Though a single expression that does it all would be nice, multiple expressions that each handle one of the above cases would still be very helpful.

For the case of overlapped HTML tags, I'm using this expression:

(?n)(?<t1s>(?><(?<t1>\w+)[^>]*>))(?<c1>((?!</\k<t1>>)(\n|.))*?)(?<t2s>(?><(?!\k<t1>)(?<t2>(?>\w+))[^>]*>))(?<c2>((?!(</(\k<t1>|\k<t2>)>))(\n|.))*?)(?<t1e></\k<t1>>)(?<c3>(?>(\n|.)*?))(?<t2e></\k<t2>>)

Explanation:
    (?n) Ignore unnamed captures.
    (?<t1s>(?><(?<t1>\w+)[^>]*>)) Get the first tag, capturing the full tag and attributes
      for replacement and the name alone for further matching.
    (?<c1>((?!</\k<t1>>)(\n|.))*?) Capture content between the first and second tag.
    (?<t2s>(?><(?!\k<t1>)(?<t2>(?>\w+))[^>]*>)) Get the 2nd tag, capturing the full
      tag and attributes for replacement, the name along for further matching, and ensuring
      it does not match the 1st tag and that the first tag is still open.
    (?<c2>((?!(</(\k<t1>|\k<t2>)>))(\n|.))*?) Capture content between the second tag 
      closing of the first tag.
    (?<t1e></\k<t1>>) Capture the closing of the first tag, where the second tag is
      still open.
    (?<c3>(?>(\n|.)*?)) Capture content between the closing of the first tag and the closing
      of the second tag.
    (?<t2e></\k<t2>>) Capture the closing of the second tag.
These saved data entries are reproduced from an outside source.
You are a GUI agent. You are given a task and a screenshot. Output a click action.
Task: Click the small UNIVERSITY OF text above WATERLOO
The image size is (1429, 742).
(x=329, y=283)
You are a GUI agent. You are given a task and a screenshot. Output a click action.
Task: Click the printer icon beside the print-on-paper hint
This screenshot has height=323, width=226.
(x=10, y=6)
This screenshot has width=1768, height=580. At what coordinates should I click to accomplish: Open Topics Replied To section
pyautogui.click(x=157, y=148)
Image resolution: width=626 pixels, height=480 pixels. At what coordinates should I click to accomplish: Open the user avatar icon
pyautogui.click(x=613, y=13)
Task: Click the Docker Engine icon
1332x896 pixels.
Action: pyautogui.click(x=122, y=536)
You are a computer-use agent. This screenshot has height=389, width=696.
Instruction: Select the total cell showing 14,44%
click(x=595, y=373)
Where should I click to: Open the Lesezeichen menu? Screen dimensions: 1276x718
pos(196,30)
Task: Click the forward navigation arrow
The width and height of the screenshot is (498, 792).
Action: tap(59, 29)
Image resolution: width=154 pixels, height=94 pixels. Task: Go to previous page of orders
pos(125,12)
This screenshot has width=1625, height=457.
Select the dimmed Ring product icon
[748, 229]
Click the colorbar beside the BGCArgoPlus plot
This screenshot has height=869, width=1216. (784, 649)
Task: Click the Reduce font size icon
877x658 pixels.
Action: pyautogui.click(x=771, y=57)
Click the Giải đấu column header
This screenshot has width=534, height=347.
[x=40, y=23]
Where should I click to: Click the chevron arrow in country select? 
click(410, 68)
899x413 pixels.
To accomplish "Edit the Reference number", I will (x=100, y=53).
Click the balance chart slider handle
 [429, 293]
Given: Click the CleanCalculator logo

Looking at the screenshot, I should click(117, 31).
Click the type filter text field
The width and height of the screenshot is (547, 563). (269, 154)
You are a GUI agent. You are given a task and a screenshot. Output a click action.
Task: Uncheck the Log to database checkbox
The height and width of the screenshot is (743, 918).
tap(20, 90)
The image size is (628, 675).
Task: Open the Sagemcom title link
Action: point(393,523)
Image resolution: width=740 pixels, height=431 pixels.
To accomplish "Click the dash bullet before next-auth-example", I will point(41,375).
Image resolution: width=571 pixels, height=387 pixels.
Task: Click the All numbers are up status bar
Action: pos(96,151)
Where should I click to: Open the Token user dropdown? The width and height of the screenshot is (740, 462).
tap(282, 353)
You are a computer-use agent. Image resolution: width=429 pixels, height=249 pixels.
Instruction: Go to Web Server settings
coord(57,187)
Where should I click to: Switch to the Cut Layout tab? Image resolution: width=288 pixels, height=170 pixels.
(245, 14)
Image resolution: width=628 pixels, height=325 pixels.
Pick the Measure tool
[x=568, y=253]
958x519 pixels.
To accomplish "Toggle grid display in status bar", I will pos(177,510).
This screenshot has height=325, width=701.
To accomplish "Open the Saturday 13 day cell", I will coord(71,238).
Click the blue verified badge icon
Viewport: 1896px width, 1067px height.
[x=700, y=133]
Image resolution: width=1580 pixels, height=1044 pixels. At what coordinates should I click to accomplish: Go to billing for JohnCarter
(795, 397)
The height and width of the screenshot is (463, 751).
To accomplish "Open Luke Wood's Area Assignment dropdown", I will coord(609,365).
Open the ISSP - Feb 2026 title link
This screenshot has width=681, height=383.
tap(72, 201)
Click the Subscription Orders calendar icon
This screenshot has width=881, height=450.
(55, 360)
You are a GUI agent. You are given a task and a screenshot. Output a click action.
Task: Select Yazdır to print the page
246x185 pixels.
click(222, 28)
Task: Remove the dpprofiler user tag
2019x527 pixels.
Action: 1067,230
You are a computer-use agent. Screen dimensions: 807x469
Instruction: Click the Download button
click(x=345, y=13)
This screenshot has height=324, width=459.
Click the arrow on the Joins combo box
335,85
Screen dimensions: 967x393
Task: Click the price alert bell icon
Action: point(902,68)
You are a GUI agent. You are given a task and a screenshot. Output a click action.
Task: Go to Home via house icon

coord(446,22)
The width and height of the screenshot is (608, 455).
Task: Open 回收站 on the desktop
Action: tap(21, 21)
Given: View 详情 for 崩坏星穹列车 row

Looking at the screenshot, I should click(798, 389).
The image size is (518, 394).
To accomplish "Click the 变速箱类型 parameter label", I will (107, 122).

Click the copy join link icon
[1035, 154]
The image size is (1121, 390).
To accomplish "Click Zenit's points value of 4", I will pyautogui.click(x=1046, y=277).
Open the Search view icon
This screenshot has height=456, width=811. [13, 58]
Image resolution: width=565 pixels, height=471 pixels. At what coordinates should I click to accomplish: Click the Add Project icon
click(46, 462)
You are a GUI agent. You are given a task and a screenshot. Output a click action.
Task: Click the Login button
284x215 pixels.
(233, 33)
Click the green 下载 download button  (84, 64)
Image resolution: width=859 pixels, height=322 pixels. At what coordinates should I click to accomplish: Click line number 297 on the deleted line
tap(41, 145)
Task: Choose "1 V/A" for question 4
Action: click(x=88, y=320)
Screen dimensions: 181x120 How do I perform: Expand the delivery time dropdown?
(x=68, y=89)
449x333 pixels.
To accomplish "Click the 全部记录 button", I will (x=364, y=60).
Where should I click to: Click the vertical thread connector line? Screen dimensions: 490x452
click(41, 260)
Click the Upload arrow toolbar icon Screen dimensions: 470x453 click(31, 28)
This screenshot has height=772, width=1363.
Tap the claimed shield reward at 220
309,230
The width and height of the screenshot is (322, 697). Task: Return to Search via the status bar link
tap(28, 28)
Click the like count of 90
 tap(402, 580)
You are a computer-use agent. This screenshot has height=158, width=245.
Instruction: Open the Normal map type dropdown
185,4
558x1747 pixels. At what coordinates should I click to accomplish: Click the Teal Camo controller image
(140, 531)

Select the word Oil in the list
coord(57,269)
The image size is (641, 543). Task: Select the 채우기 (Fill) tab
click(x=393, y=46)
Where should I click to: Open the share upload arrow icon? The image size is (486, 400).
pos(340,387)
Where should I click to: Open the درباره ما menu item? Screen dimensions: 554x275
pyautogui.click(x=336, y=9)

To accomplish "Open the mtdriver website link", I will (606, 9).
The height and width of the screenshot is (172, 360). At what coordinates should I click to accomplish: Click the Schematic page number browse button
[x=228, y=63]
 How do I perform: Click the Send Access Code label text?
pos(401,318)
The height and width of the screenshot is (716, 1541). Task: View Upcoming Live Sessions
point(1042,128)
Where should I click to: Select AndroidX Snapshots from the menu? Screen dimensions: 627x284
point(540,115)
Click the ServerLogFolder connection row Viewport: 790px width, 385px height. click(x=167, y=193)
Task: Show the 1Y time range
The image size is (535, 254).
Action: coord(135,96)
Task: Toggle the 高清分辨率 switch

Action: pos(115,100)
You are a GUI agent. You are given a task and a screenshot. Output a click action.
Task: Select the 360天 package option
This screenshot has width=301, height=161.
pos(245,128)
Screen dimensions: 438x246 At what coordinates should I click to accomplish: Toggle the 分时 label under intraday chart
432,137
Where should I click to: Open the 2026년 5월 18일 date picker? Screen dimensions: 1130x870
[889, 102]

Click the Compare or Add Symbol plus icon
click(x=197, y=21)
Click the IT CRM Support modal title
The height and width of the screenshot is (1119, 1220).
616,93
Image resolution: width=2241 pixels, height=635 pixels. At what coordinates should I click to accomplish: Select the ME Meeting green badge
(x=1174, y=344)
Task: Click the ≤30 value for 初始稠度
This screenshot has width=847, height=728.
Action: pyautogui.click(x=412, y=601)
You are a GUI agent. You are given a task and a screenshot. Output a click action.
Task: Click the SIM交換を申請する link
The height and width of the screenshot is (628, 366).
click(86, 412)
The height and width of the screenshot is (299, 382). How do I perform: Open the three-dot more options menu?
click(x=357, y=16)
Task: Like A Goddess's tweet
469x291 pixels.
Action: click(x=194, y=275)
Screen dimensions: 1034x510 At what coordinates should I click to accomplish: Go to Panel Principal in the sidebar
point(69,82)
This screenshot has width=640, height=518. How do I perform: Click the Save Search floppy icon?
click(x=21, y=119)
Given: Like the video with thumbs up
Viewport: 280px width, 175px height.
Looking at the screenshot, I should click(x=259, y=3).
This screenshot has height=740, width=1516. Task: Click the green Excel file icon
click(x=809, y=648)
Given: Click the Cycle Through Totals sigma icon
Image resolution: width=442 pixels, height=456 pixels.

With this replacement expression:

${t1s}${c1}${t2s}${c2}${t2e}${c3}${t1e}

The issues with this search expression is that it is painfully slow. Using . instead of (\n|.) for the three content captures is much quicker, but limits the results to just those where the overlapped tags and intervening content are on a single line.

The expression will also match valid, properly closed and properly nested HTML if the first tag appears inside the content of the second tag, like this:

<font color=green><b>hello world</b></font><span class="whatever"><font color=red>*</font></span>

So it is not safe to use the expression in a "Replace All" operation, especially across the hundreds of files in the solution.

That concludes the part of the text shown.